> [Consigne 1] Recopiez le passage de l'entretien avec M. Blondel qui commence à « M. Blondel : Pour » et se termine à « de la CFDT ? ».
> [Consigne 2] Dans l'entretien avec M. Blondel, que dit-il avoir suggéré au Premier ministre dans sa lettre ?
> [Consigne 3] Rédigez la suite de l'entretien entre R. Arzt et M. Blondel, à partir de la dernière réplique du texte.

> [Texte à lire]
M. Blondel : Pour définir l'unité d'action avec la CGT, il faut surtout que l'on soit d'accord avec elle. Alors laissez-moi vivre ma vie de militant syndicaliste Force ouvrière.
R. Arzt : En tout cas allez-vous rencontrer ensuite les dirigeants de la CGT, de la CFDT ?
M. Blondel : Cela ne se passe jamais comme cela. Je ne rencontre pas Viannet mais je rencontre quelqu'un qui rencontre quelqu'un. Voilà.
R. Arzt : Est-ce que vous prenez en compte l'attitude du chef de l'Etat et du Premier ministre qui est de dire actuellement qu'il n'y aura pas de changement de cap mais annoncent d'un optimisme volontaire le passage à la vitesse supérieure en matière d'emploi ?
M. Blondel : Il y a deux choses. Pas de changement de cap, cela veut dire le maintien d'une économie restrictive mais cela je le dénonce depuis toujours et même avant A. Juppé. Je considère, en fait, que c'est une erreur et je ne vois pas comment on peut taper dans le dur du chômage si on fait une économie restrictive. Alors après, l'euphorie ? Chacun ses méthodes pour la trouver, il y en a qui fument des joints, etc. A Force ouvrière, nous, on n'encourage pas la drogue alors c'est clair !
R. Arzt : Vous fumez des cigarillos, c'est cela ?
M. Blondel : Non, je fume des gros cigares. Ceci étant, c'est clair, on se veut réaliste. Alors il ne suffit pas d'être sur un petit nuage. Regardons les choses. Je vais vous faire une confidence, j'avais écrit à Monsieur le Premier ministre. Je lui ai suggéré d'essayer de transformer la calamité de l'amiante et d'en faire un élément de développement. Vous savez un peu comme les judokas, quand on se fait prendre on utilise la force de l'adversaire pour se redresser.
R. Arzt : Alors, il vous a répondu ?

> [Données]
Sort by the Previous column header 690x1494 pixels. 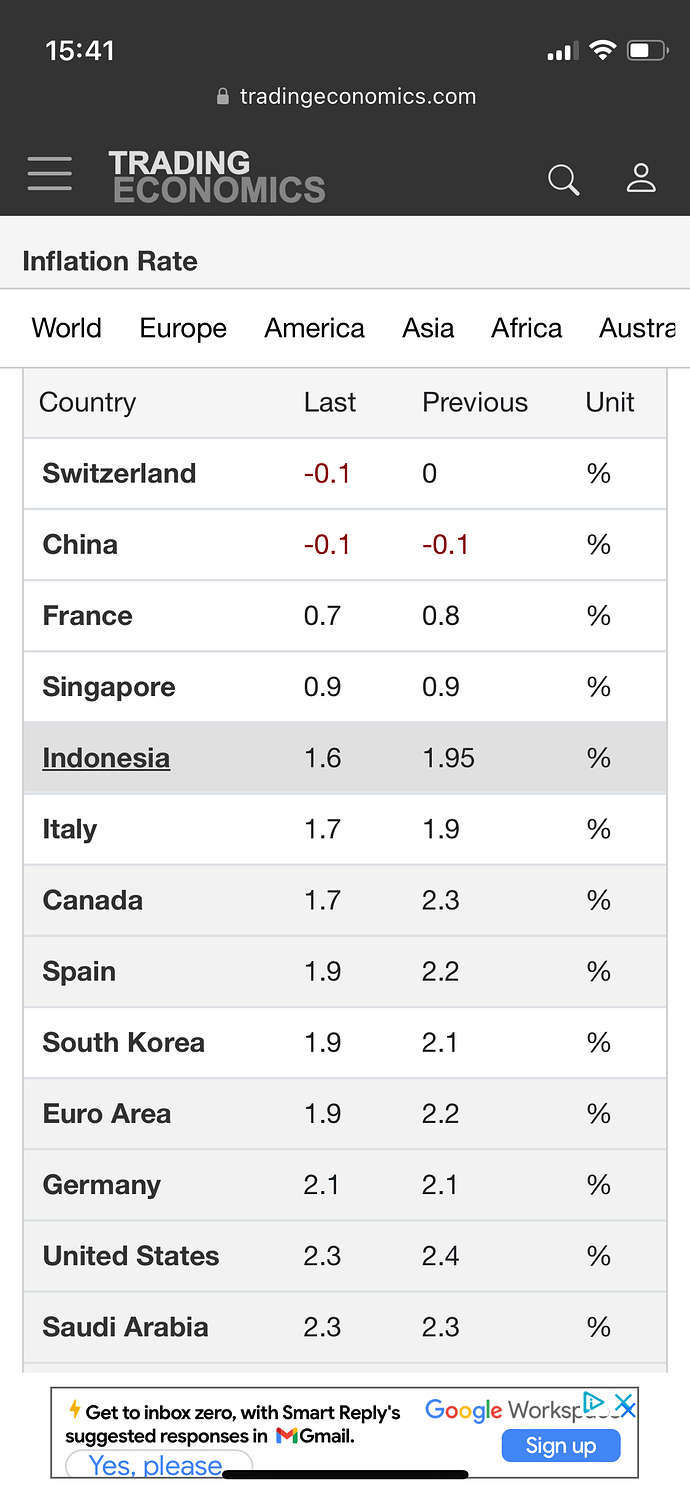[x=475, y=402]
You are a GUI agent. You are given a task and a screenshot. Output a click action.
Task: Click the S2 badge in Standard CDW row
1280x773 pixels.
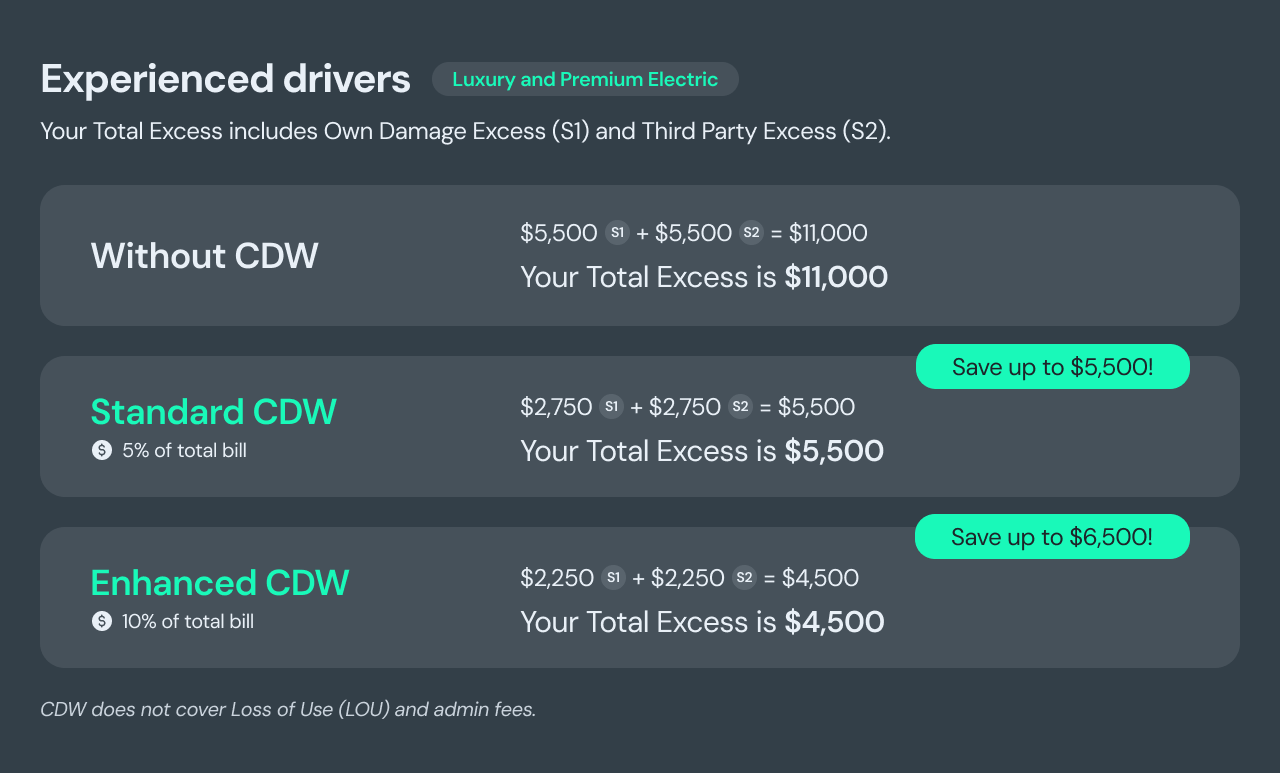coord(740,407)
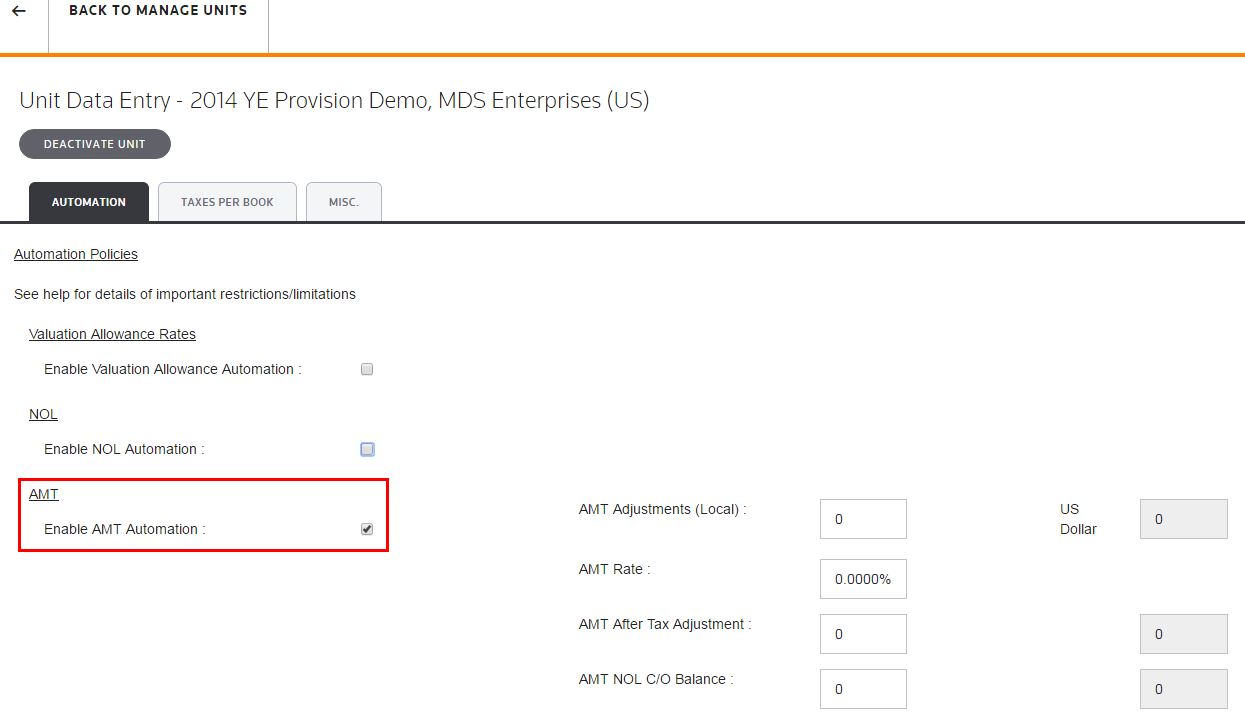The height and width of the screenshot is (726, 1245).
Task: Click the Valuation Allowance Rates heading link
Action: click(x=112, y=334)
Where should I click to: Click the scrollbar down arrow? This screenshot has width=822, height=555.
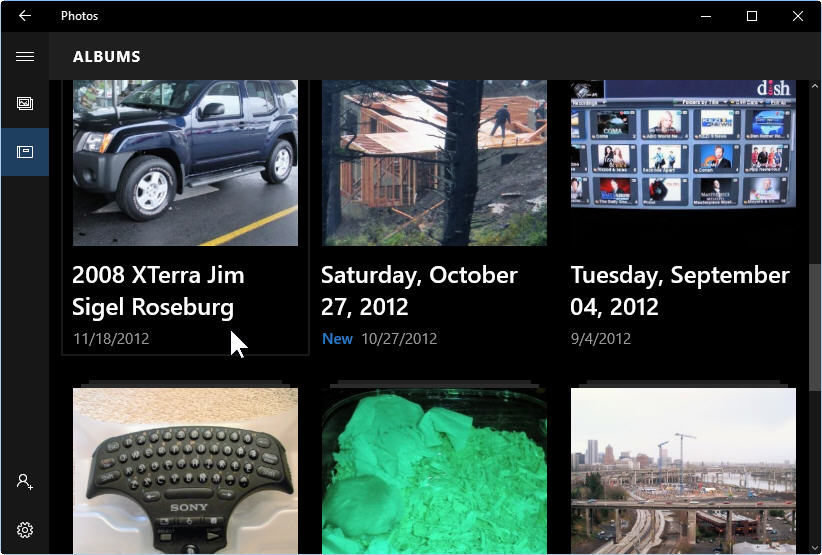pyautogui.click(x=814, y=546)
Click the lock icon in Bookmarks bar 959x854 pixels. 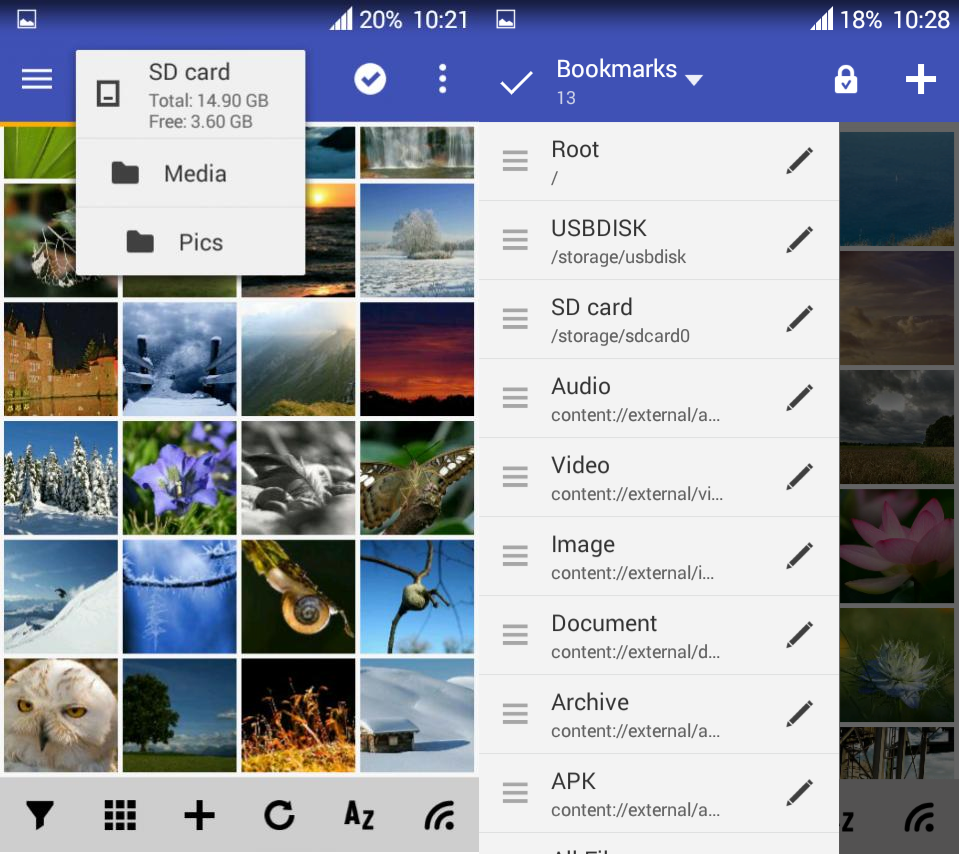coord(846,80)
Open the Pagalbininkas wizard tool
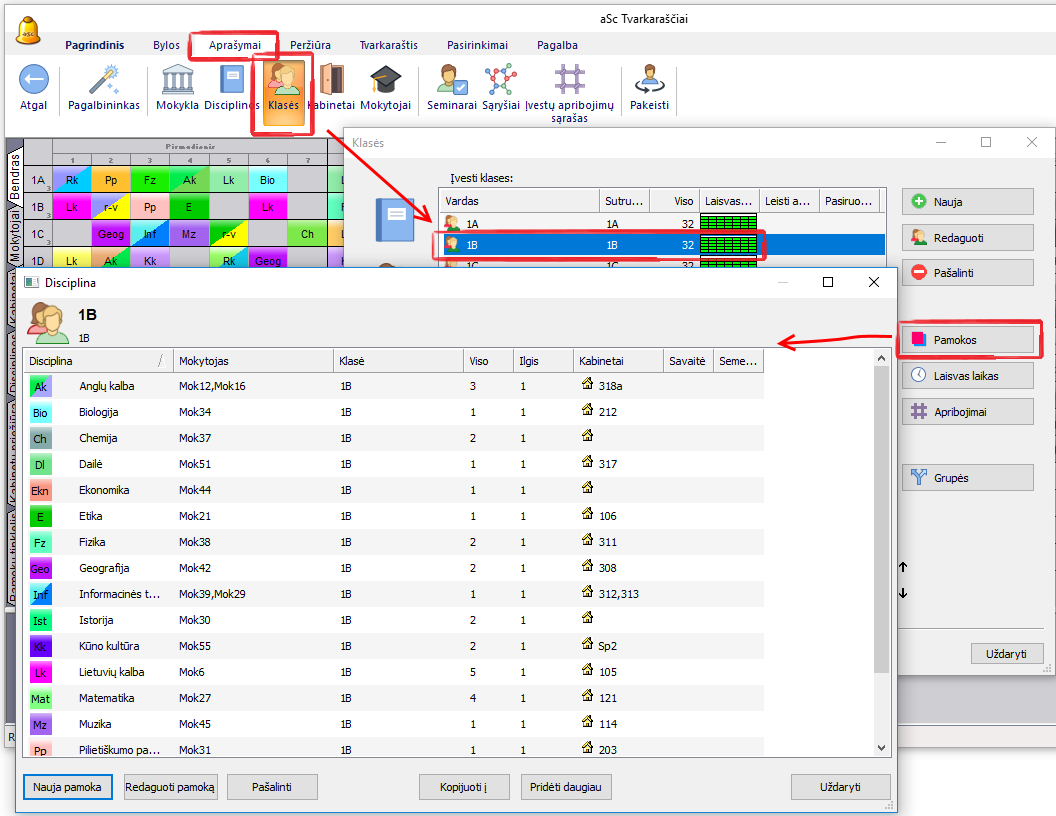Screen dimensions: 1056x816 (104, 82)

> [Réponse rédigée 1]
M. Blondel : Pour définir l'unité d'action avec la CGT, il faut surtout que l'on soit d'accord avec elle. Alors laissez-moi vivre ma vie de militant syndicaliste Force ouvrière.
R. Arzt : En tout cas allez-vous rencontrer ensuite les dirigeants de la CGT, de la CFDT ?

> [Réponse rédigée 2] D'essayer de transformer la calamité de l'amiante et d'en faire un élément de développement.

> [Réponse rédigée 3]
M. Blondel : Non, par contre le ministre de l'Industrie, lui, s'en inquiète. Et j'ai été allé voir le ministre de l'Industrie, le ministre de l'Education nationale, Monsieur Arthuis ; j'avais demandé à J. Arthuis si la solution n'était pas de faire un emprunt et qu'en définitive, on aurait donné de l'emploi car on y passera à l'amiante, on est obligé d'y passer ! Il parait qu'il y a 2 000 établissements scolaires qui contiennent de l'amiante. Comme elle s'effrite à un moment donné, il faudra y passer. Est-ce que l'on ne peut pas utiliser la chose comme on le fait aux Etats-Unis, à savoir faire un programme sur cinq et dix ans et essayer de créer de l'emploi ?
R. Arzt : Reconnaissez-vous quand même que ce gouvernement soit un gouvernement réformateur ?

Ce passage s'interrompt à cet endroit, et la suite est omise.